Konaté Fatoumata : Pour le moment, les pots de pâte d’arachide qui sont disponibles coutent entre 300 et 8.000 FCFA, voire plus. Mais au-delà de 8.000F, il faut faire une commande. Il y en a pour 300 francs, 1000 francs, 2.000 francs, 3.500 francs, 5.000 francs et 8.000 francs CFA. Pour la poudre d’arachide les prix vont de 200 francs à 2.000 francs CFA. Il y’en a les emballages de 200 francs, 500 francs, 1.000 francs et 2.000 francs CFA. Les produits de KF Service sont pour le moment disponibles à Bobo-Dioulasso auprès de certains revendeurs. Ils peuvent être produits sur commande pour les éventuels clients qui se trouvent dans les autres villes du pays.

Bizya Africa : Vous êtes étudiante en troisième année de bio analyse et assurance qualité. Comment arrivez-vous à cumuler études et entrepreneuriat ; et en quoi votre formation à l’université vous aide dans votre entreprise ?

Konaté Fatoumata : J’arrive à cumuler les deux parce qu’à l’université les programmes sortent chaque semaine. Souvent il y a des semaines ou je n’ai pratiquement pas cours. Je profite donc de ces temps libres pour faire la production et disponibiliser une quantité donnée. C’est le début qui était compliqué parce que je ne savais pas quelle quantité produire en fonction des besoins du marché. Si j’en produisais trop c’était un problème. Si j’en faisais aussi en deçà de la demande c’était aussi un problème, parce que je n’allais pas pouvoir satisfaire la clientèle. Sans compter si j’ai cours ou un devoir en ce moment.

Donc au début je me mettais la pression parce qu’avant de commercer l’entrepreneuriat on m’a dit qu’il sera difficile pour moi de faire les deux, donc j’étais au courant. De fois si j’ai des commandes, en période de cours et de fois même des devoirs en même temps, je réduis mes heures de sommeil et de repos pour faire la production. J’ai déjà fini la production à 2 heures voire 3 heures du matin pendant que j’ai cours le matin.

Mes cours de bio analyse et l’assurance qualité m’aident beaucoup à pouvoir assurer la qualité de mes produits. C’est vrai que je n’ai pas un centre pour certifier la qualité de mes produits. Mais grâce à ces études je sais comment produire et je suis consciente des dangers que courent les consommateurs si les produits ne sont pas de qualité. Dans le domaine de la transformation de l’arachide, grâce à bio analyse j’ai découvert qu’il y a des mycotoxines telles l’aflatoxine qui contaminent des graines d’arachide.

Celles-ci doivent être enlevées car elles peuvent être dangereuses et sources de maladies pour le consommateur. Ces maladies que sont les maux de ventre, des troubles digestifs et même le cancer peuvent aboutir à la mort. C’est la dose qui fait le poison donc consommer de l’arachide contaminée par l’aflatoxine peut être dangereux pour la santé. J’ai parlé d’aflatoxine parce que ma vision est de produire de la patte et de la poudre d’arachide avec 00% d’aflatoxine.

Bizya Africa : Qu’avez-vous à dire aux jeunes en général et aux étudiants comme vous en particulier qui désirent entreprendre ?
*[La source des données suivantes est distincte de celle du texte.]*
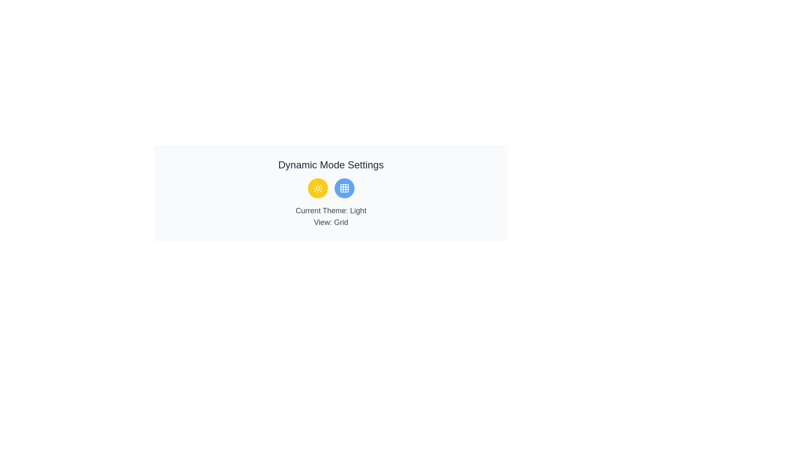  Describe the element at coordinates (317, 188) in the screenshot. I see `the left circular button beneath the 'Dynamic Mode Settings' text` at that location.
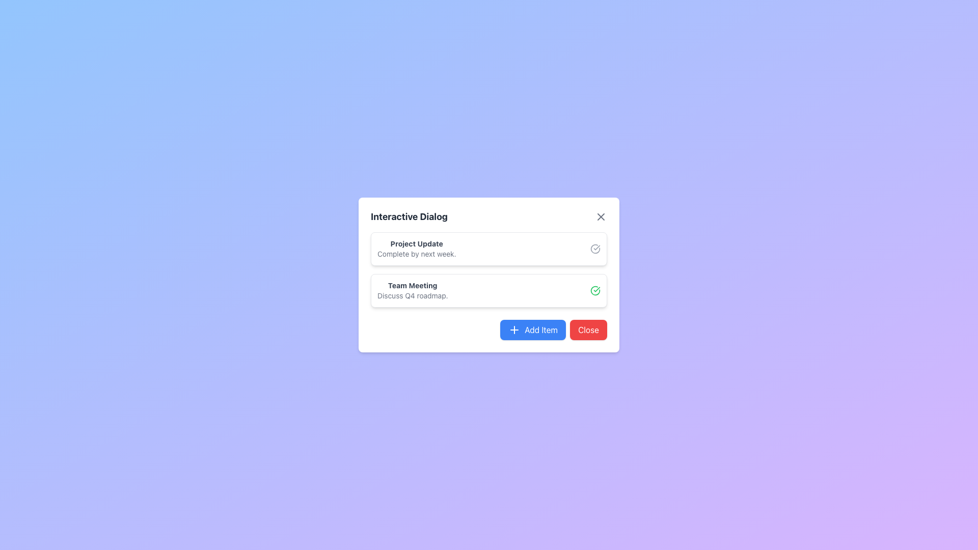 Image resolution: width=978 pixels, height=550 pixels. What do you see at coordinates (514, 330) in the screenshot?
I see `the icon located within the 'Add Item' button, positioned to the left of the text 'Add Item'` at bounding box center [514, 330].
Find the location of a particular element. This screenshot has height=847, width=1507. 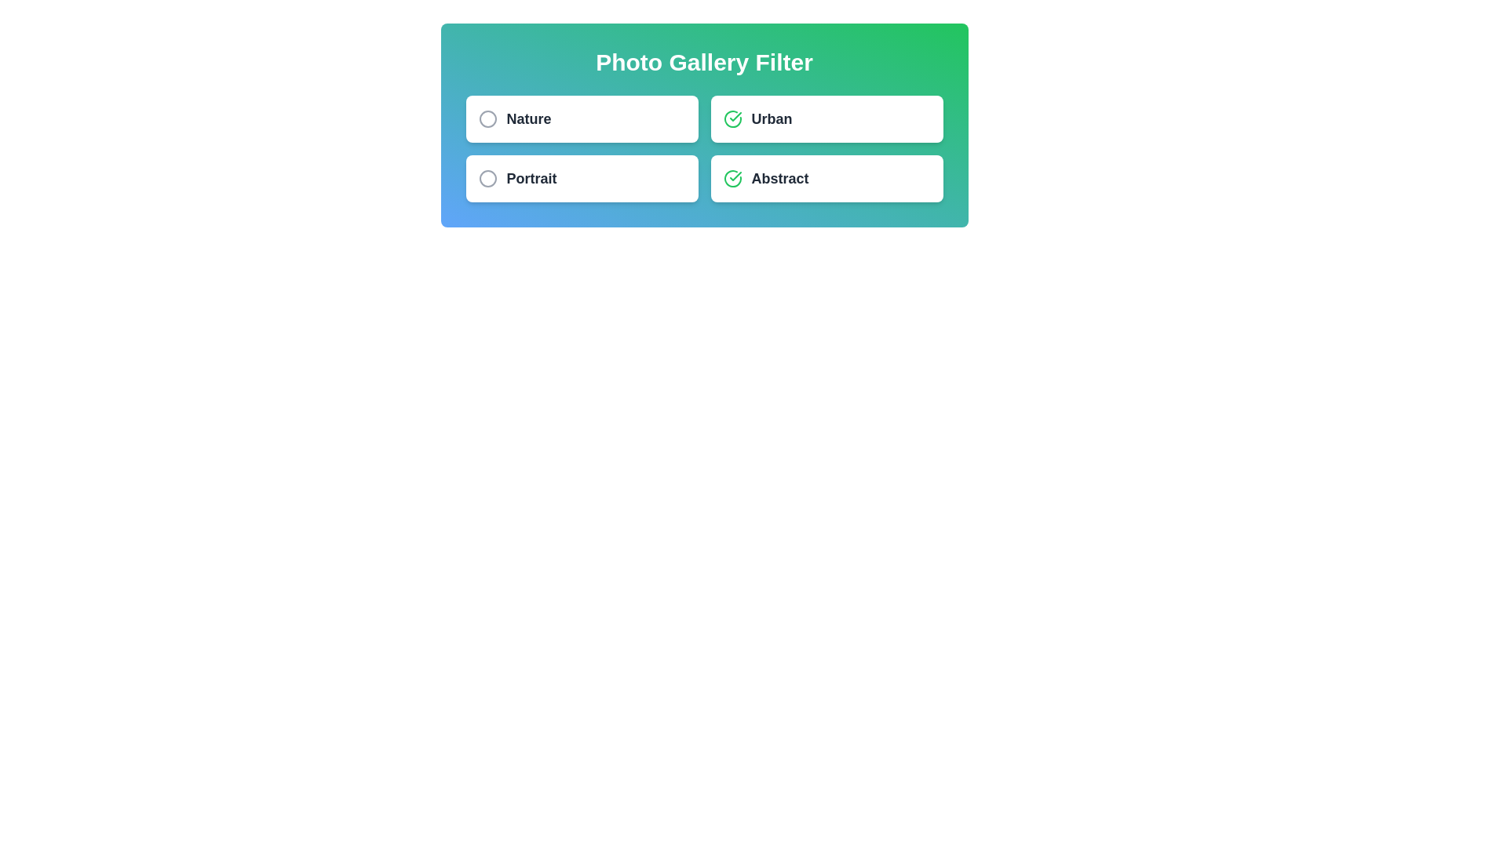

Konaté Fatoumata : A ceux qui désirent entreprendre, je leur dirai tout simplement d’oser. Quand on a des idées de projet il faut oser. Généralement il y a des gens qui ont des idées mais qui ne savent pas si ça marche ou pas et qui n’osent pas prendre le risque. Pourtant il faut oser. Si ça marche tant mieux au cas contraire ils vont apprendre. Il faut aussi approcher les aînés qui sont dans les domaines pour demander des conseils et être mieux situé. Et il ne faut pas lâcher. J’ai l’habitude de dire que tout le monde peut entreprendre mais n’entreprenez pas quand vous n’êtes pas prêt.

Bizya Africa : Quel est votre dernier mot ?
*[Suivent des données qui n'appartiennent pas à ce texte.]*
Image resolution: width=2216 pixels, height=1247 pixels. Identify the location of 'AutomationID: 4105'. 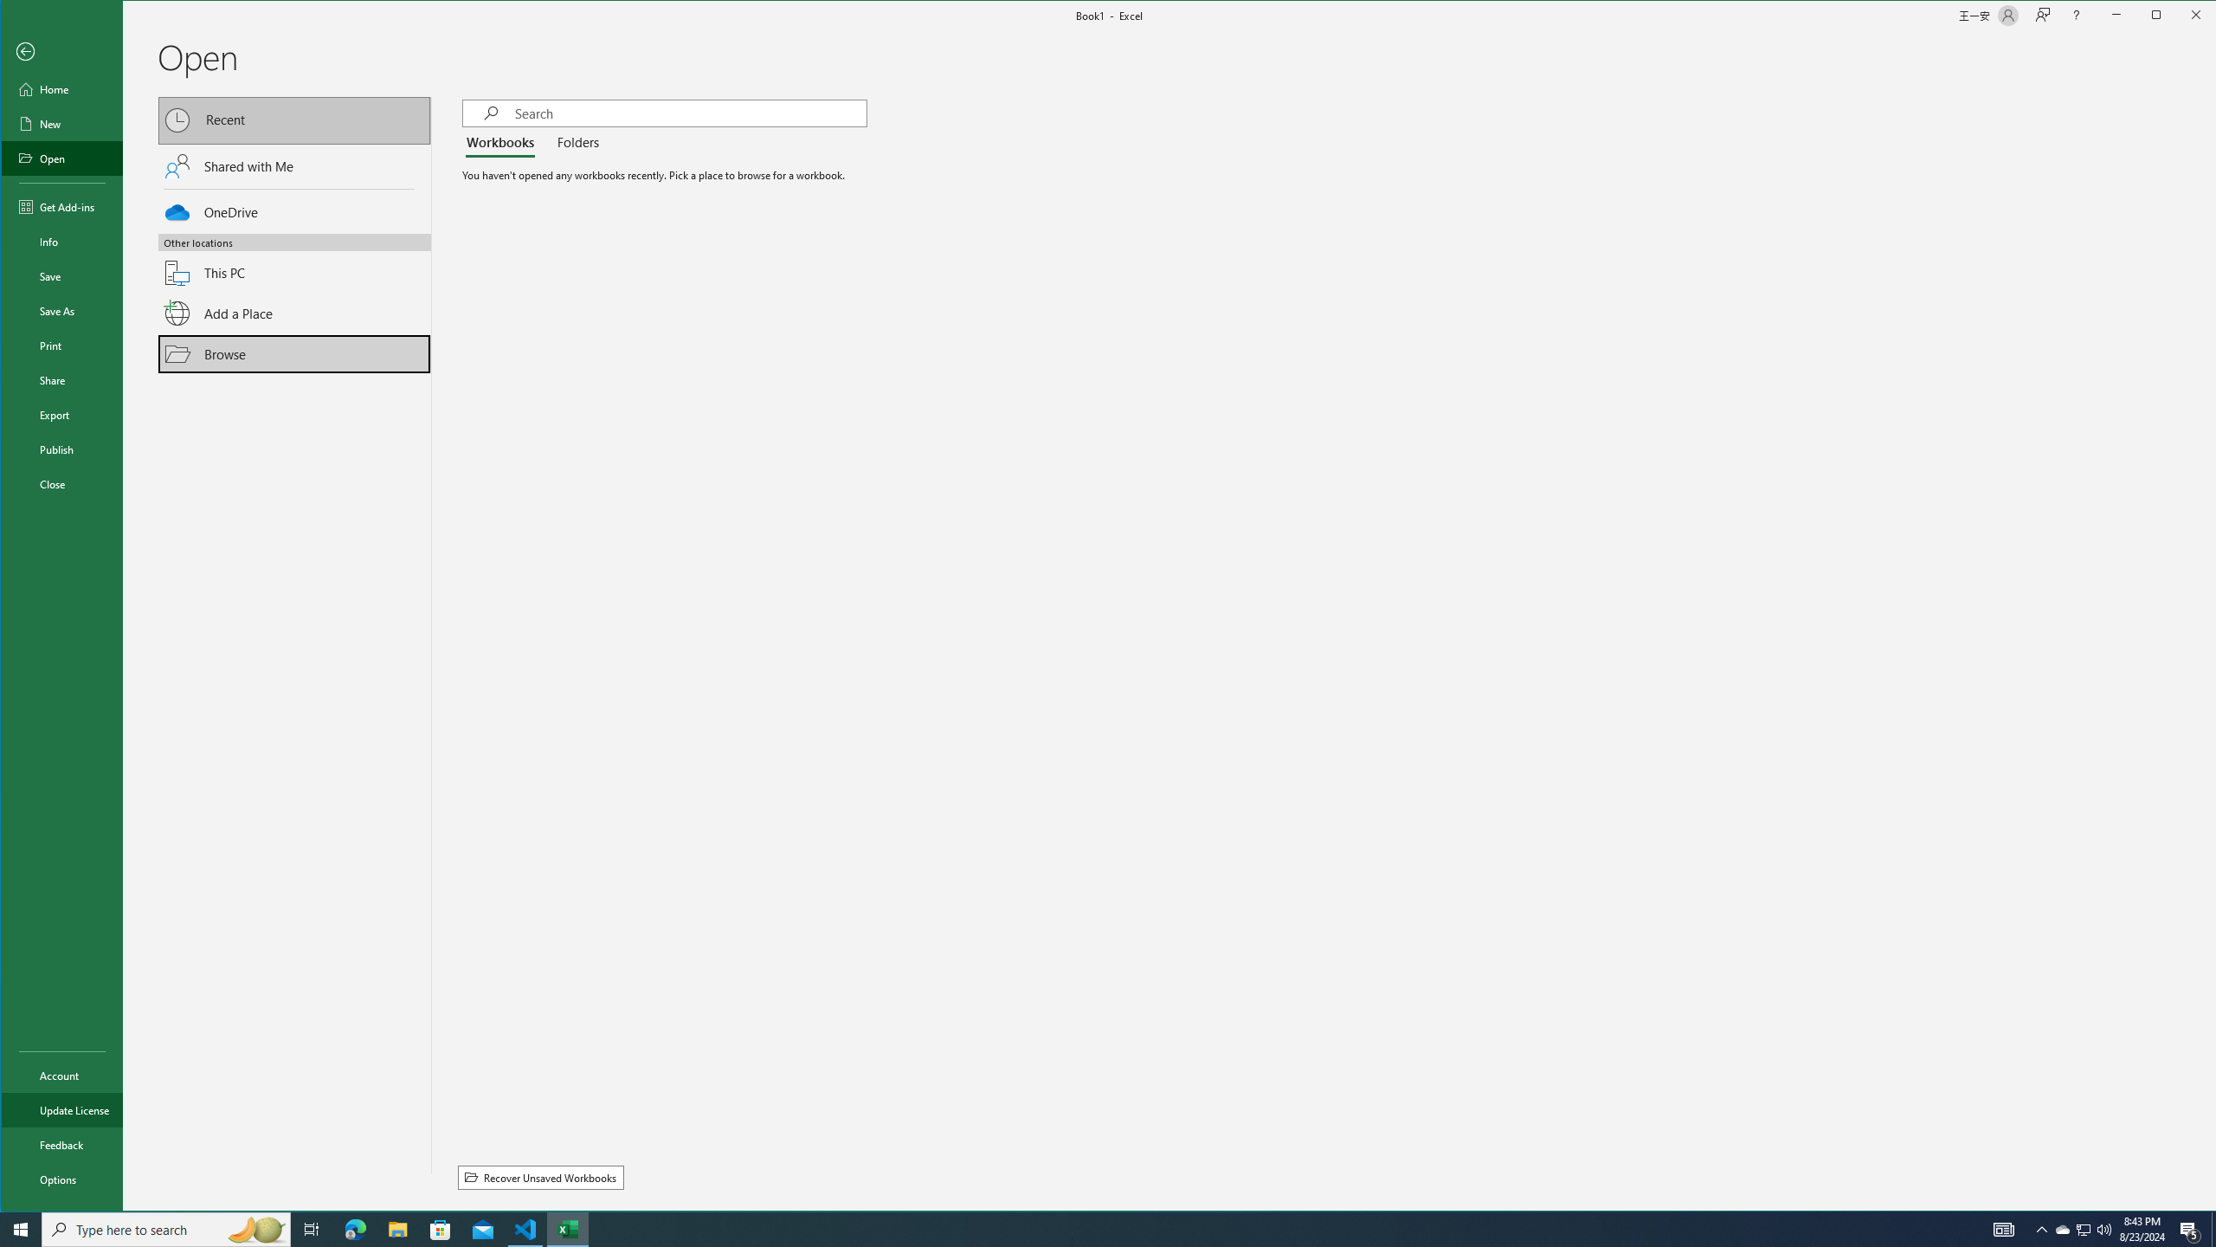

Konaté Fatoumata : Mon dernier mot c’est d’inviter les populations burkinabè à consommer local parce que les produits viennent de chez nous. C’est nous même qui les produisons et qui les transformons donc il n’y a pas de crainte. IL faut juste consommer car il n’y a rien de tel. Si KF Service devient une très grande entreprise c’est tout le Burkina Faso qui gagne. Nous emploierons des gens et nous allons contribuer au développement du Burkina Faso.